Telegram’s billionaire founder, Pavel Durov, has offered to cover the full cost of IVF treatment for women under 38 who want to conceive using his sperm, it has emerged.
The Russian-born tech entrepreneur, 41, claims to have already fathered more than 100 children through sperm donation, in addition to six from three partners.
According to him, he saw his donations as his ‘civic duty’ to help tackle the shortage of ‘high quality donor material’ and to ‘destigmatise the whole notion of sperm donation’.
Durov, who is worth close to $17 billion, has also said that all of his children, regardless of how they were conceived, will one day inherit a share of his fortune.
He told the Le Fridman podcast: ‘As long as they can establish their shared DNA with me, someday maybe in 30 years from now, they will be entitled to a share of my estate after I’m gone.’
In a separate interview with French magazine Le Point, he said: ‘I make no difference between my children.’
Durov has publicly linked falling sperm counts worldwide to environmental factors, including pollution from plastics, and has said he is proud to contribute to addressing the issue.
Last year, dozens of women responded to an advertisement offering Durov’s sperm for free at a clinic in Moscow, according to the Wall Street Journal. At conferences and on social media, it was said that Durov had ‘high genetic compatibility’.
Pavel Durov in December last year. He offered to pay for the IVF treatment of women below the age of 37 who use his sperm
The advert also promised that he would pay for women under the age of 38 who were interested in using his ‘high-demand’ sperm.

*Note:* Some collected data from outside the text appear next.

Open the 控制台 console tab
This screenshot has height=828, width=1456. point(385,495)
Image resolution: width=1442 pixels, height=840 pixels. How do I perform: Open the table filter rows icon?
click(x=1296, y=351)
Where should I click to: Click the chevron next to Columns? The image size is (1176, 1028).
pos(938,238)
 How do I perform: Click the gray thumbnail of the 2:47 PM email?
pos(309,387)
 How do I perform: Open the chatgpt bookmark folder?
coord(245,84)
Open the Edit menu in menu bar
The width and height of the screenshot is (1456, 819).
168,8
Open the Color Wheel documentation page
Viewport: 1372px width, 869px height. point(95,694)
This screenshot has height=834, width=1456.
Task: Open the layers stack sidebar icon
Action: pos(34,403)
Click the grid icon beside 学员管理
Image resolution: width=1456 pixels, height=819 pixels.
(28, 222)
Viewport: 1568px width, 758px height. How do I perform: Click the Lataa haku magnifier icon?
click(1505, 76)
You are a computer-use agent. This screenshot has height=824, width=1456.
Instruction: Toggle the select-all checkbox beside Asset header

Although he no longer donates sperm directly, samples from his earlier donations remain stored at the Altravita Clinic.
In a Telegram post in July 2024, Durov confirmed that the sperm is ‘still available’.
To avoid legal complications, access to the samples is restricted, and only unmarried women aged 37 or younger are eligible to use them, according to the clinic.
The embryos offered are screened to ensure they are free from genetic disorders and are primarily made available to wealthy Russian and international clients.
Sergei Yakovenko, director of the Moscow-based Altravita fertility clinic and a friend of Durov, is said to have told him that sharing strong genetic material could be seen as a social responsibility at a time when male infertility is on the rise.
Durov has said his sperm donation began in 2010 when he agreed to help a friend who was struggling to have children.
He later continued donating after being told by fertility specialists that there was a shortage.
In a post on Telegram last year, he said: ‘My past donating activities has helped over a hundred couples in 12 countries to have kids.’ He also announced his plans to ‘open-source’ his DNA so his biological children can easily locate each other.
He added: ‘Of course there are risks, but I don’t regret having been a donor. The shortage of healthy sperm has become an increasingly serious issue worldwide, and I’m proud that I did my part to help alleviate it.’
Speaking about the women who responded to the clinic’s advert, a former doctor who worked there said: ‘The patients who came, they all looked great, were well-educated and very healthy.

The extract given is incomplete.